Con l’arrivo del 2025, gli analisti prevedono un significativo rialzo nel prezzo del gas, amplificato da una combinazione di condizioni climatiche avverse e persistenti tensioni internazionali. Secondo le recenti analisi di Bloomberg Intelligence, si stima che il costo del gas possa raggiungere e superare la soglia dei 50 euro al megawattora già nel primo trimestre dell’anno, segnando un incremento notevole rispetto ai 34 euro dei primi mesi dell’anno in corso.
L’andamento del prezzo del gas appare destinato a oscillare significativamente nel corso del 2025, muovendosi tra i 44 e i 50 euro per megawattora. Questa volatilità risulta accentuata dal confronto con i prezzi medi precedenti all’invasione dell’Ucraina da parte della Russia, quando il costo si attestava intorno ai 21 euro, osservati nel lasso di tempo tra il 2016 e il 2021.
Questa escalation non è solo il frutto delle dinamiche di mercato, ma rispecchia anche le ripercussioni di una politica energetica sempre più interconnessa con gli scenari geopolitici.
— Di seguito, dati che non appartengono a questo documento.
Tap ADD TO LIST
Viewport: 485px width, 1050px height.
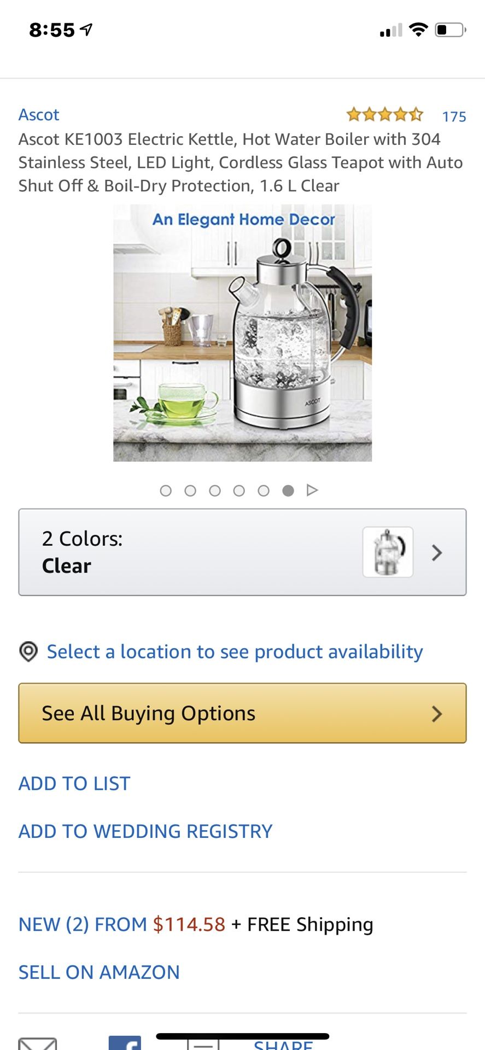[x=74, y=784]
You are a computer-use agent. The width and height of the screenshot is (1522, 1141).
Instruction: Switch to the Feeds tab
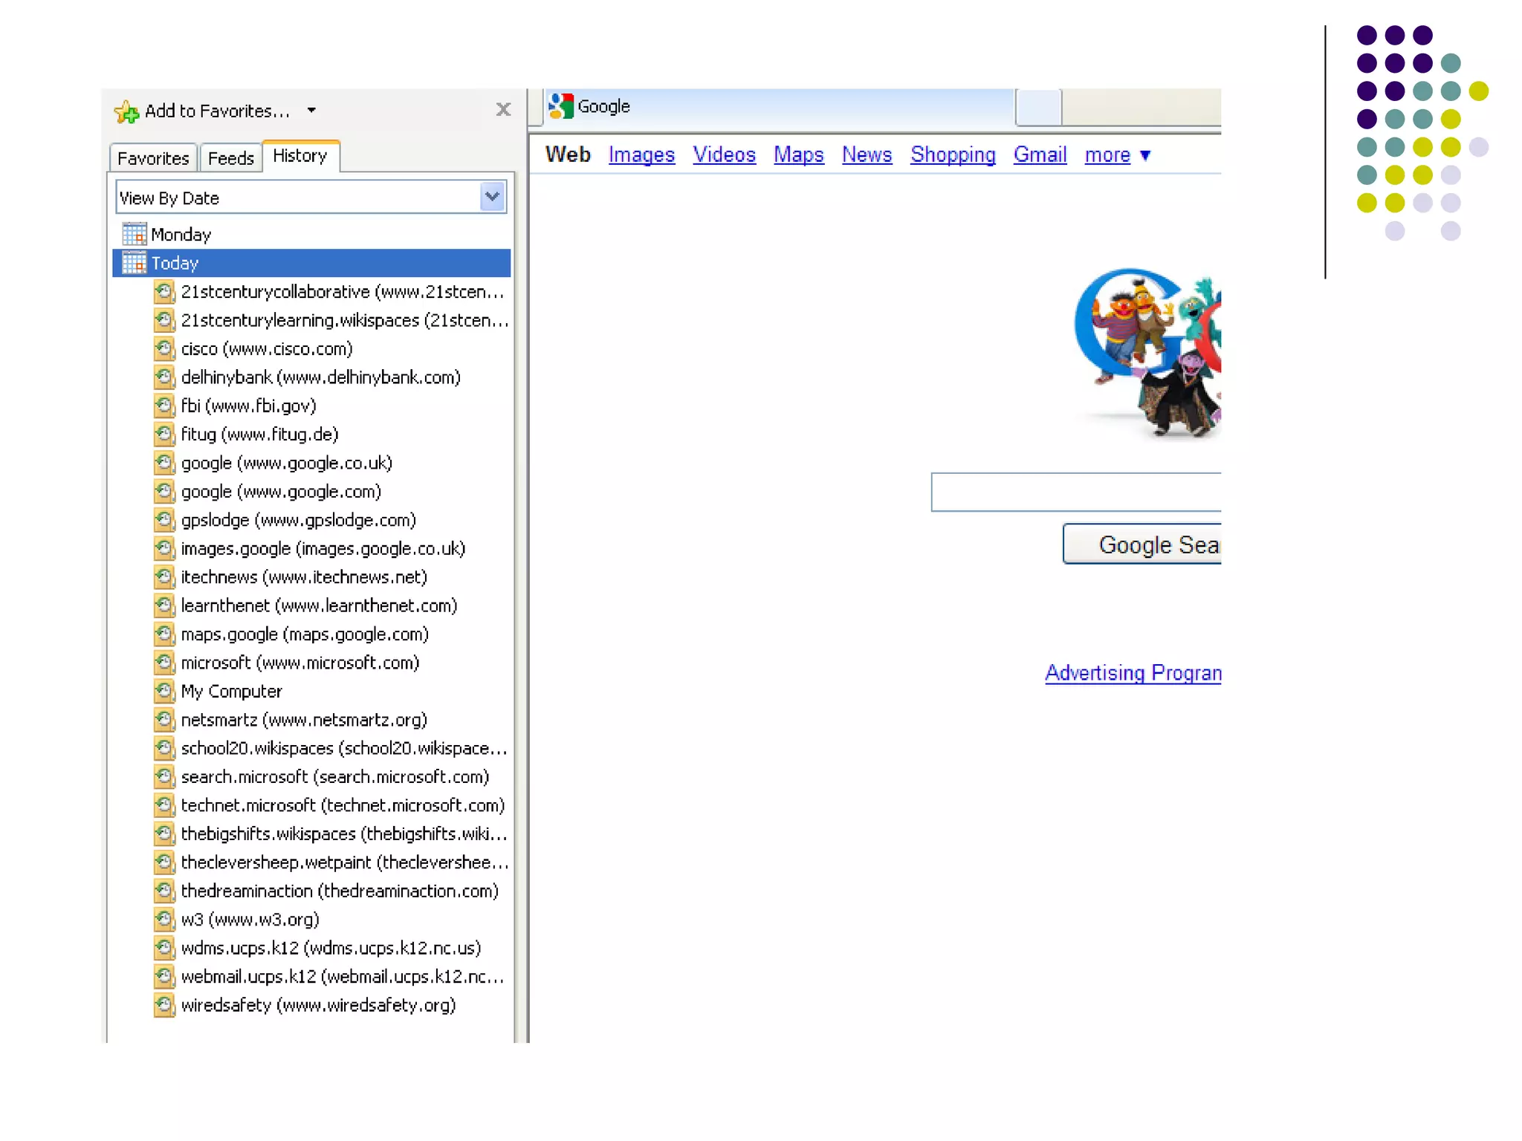(x=230, y=158)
Inoltre, le condizioni meteorologiche, in particolare un inverno atteso essere più rigido del normale, potrebbero esacerbare ulteriormente la situazione, aumentando la domanda e incalzando le già tese forniture energetiche.
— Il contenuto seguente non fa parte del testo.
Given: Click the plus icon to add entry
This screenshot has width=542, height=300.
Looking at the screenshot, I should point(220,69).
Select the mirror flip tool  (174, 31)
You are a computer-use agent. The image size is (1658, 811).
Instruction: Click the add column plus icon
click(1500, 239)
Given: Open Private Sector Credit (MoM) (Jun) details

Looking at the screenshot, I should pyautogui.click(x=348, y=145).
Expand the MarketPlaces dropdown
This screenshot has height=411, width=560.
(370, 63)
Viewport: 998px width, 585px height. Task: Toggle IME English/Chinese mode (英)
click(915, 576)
Dal punto di vista delle scorte, l’Europa mostra segnali di un prudente ottimismo, grazie alla capacità attuale di mantenere riserve considerevoli, nonostante una certa diminuzione. Secondo i dati rilasciati da Gas Infrastructure Europe, le riserve complessive del continente ammontano a 959,65 TWh, il che rappresenta l’83,61% delle capacità totali e copre il 25,51% del consumo annuo medio.
La Germania si posiziona in primo luogo per volumi di stoccaggio, con riserve che toccano l’89,31% della capacità, pari a 224,56 TWh. Questo volume assicura copertura per circa il 25,26% del suo consumo energetico annuale. L’Italia segue da vicino con l’88,82% delle sue capacità di stoccaggio utilizzate, equivalenti a 177,7 TWh, che coprono il 23,67% del fabbisogno annuale. Notabile anche l’Austria, che con una copertura quasi totale del 96,36% del suo consumo annuo, rispecchia una strategia di previdenza energetica di rilievo.
Osservando questi dati, è chiaro come il panorama energetico europeo stia navigando in acque turbolente, con la necessità di bilanciare scelte politiche, approvvigionamenti e politiche ambientali in un contesto globalizzato e interdipendente. È essenziale che le strategie future considerino la dualità tra la resilienza dei sistemi di approvvigionamento e la sostenibilità di lungo termine del settore energetico, cercando soluzioni che mitigino i picchi di volatilità e offrano una visione stabile per i consumatori e le economie del continente.
In conclusione, mentre continuiamo a monitorare l’evolversi della situazione energetica, rimane imprescindibile l’esigenza di adottare una prospettiva olistica e integrata che prenda inconsiderazione tutti gli aspetti, dai geopolitici agli ambientali, per garantire un futuro energetico sicuro e sostenibile per l’Europa.